Task statement
If an entry holds a picture, leave the picture out and copy the rest of the listing exactly.

────────────────────

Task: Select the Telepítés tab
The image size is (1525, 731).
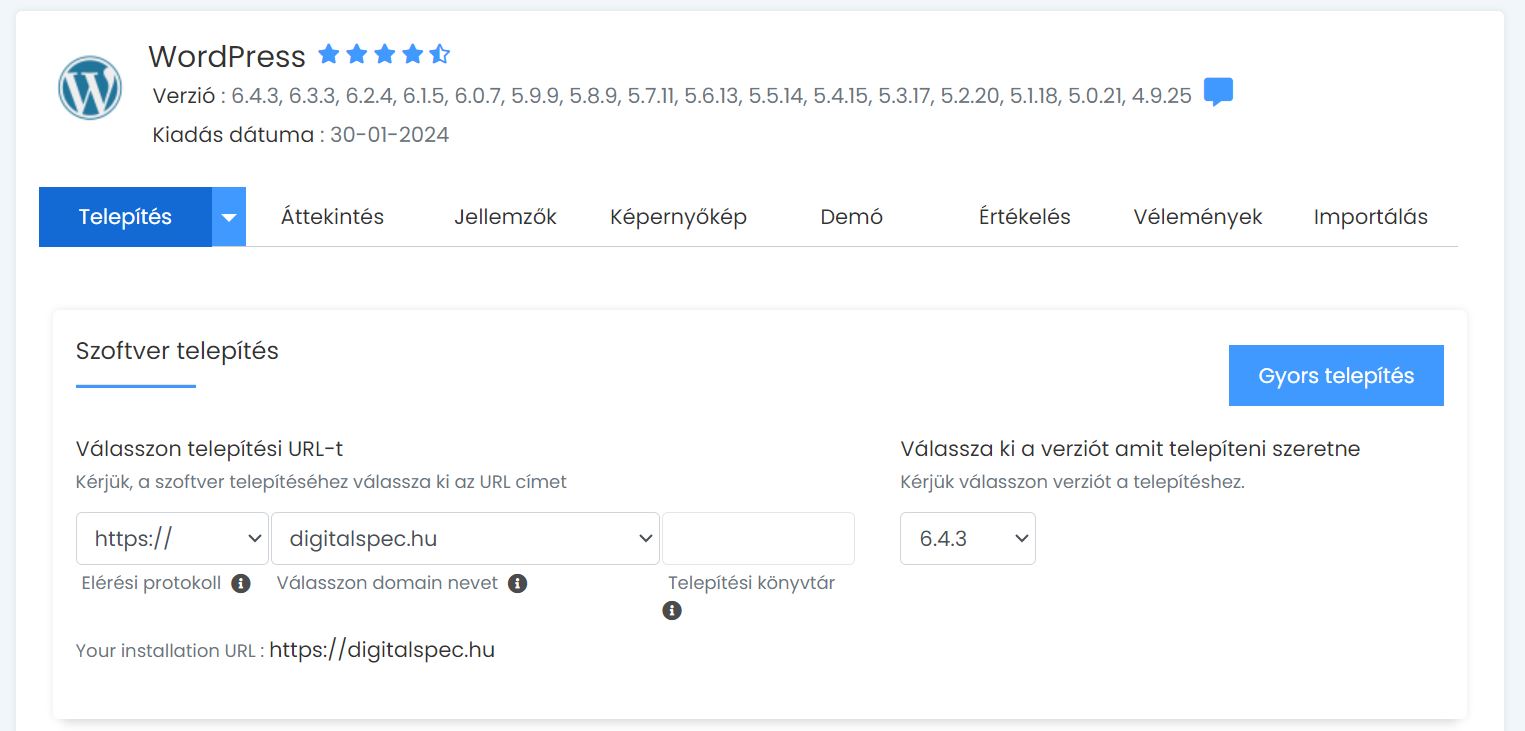Action: click(x=125, y=217)
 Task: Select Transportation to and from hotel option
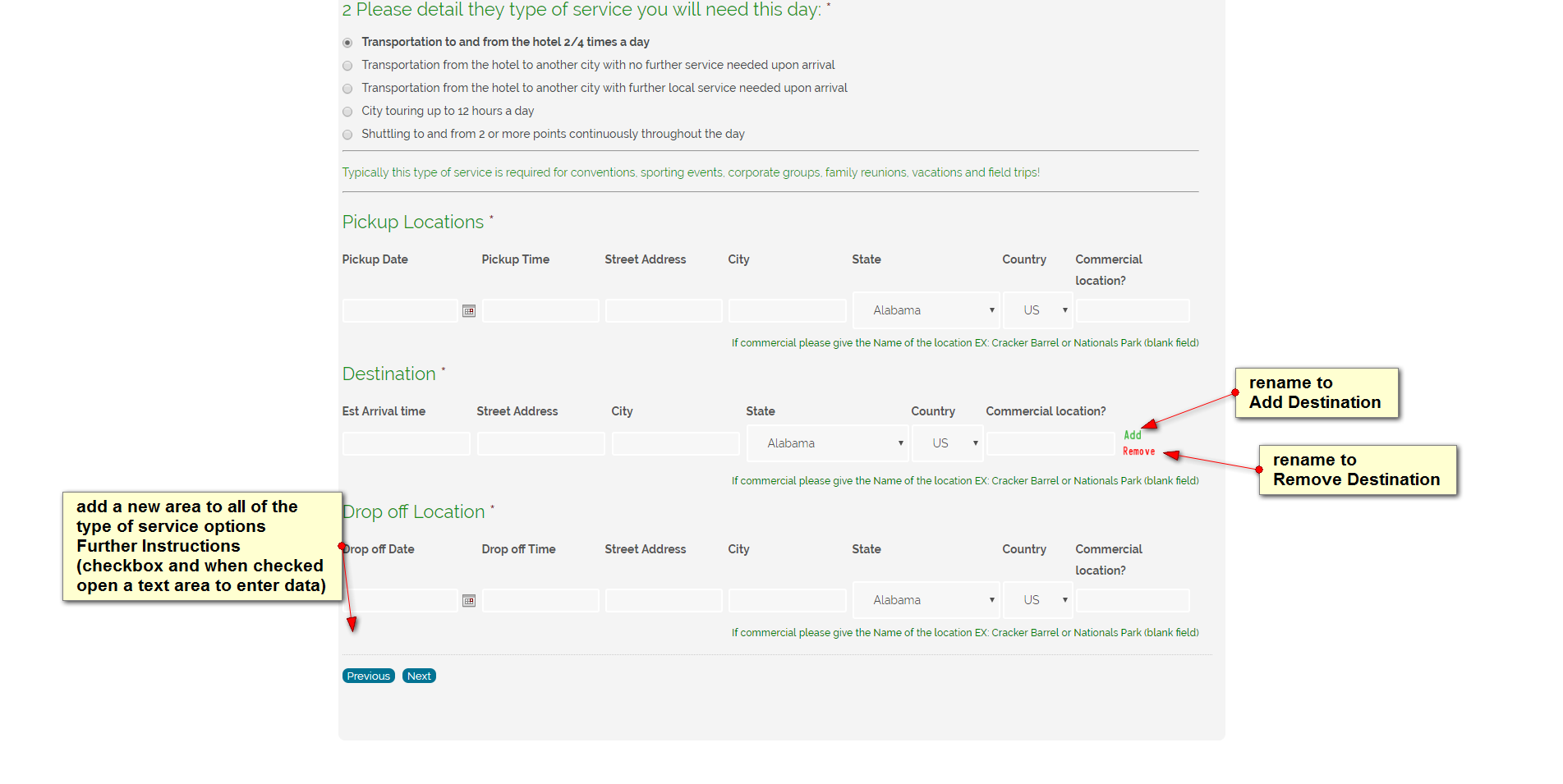[x=347, y=43]
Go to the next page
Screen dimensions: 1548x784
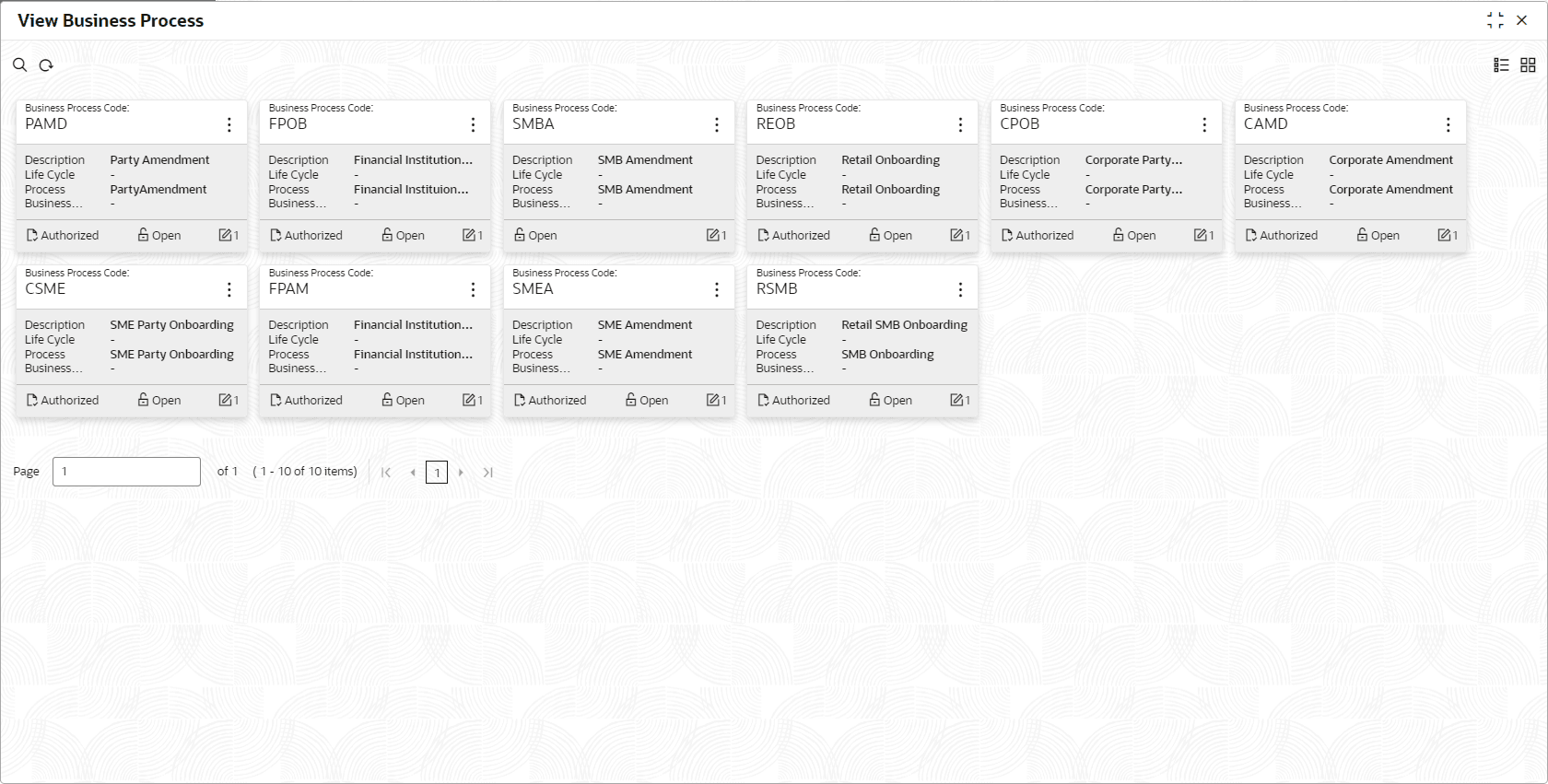[461, 472]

────────────────────

Solution for this problem
Task: Select the Telepítés tab
The image size is (1525, 731).
Action: click(x=125, y=217)
 Task: Select Transportation to and from hotel option
[x=347, y=43]
Go to the next page
Screen dimensions: 1548x784
[461, 472]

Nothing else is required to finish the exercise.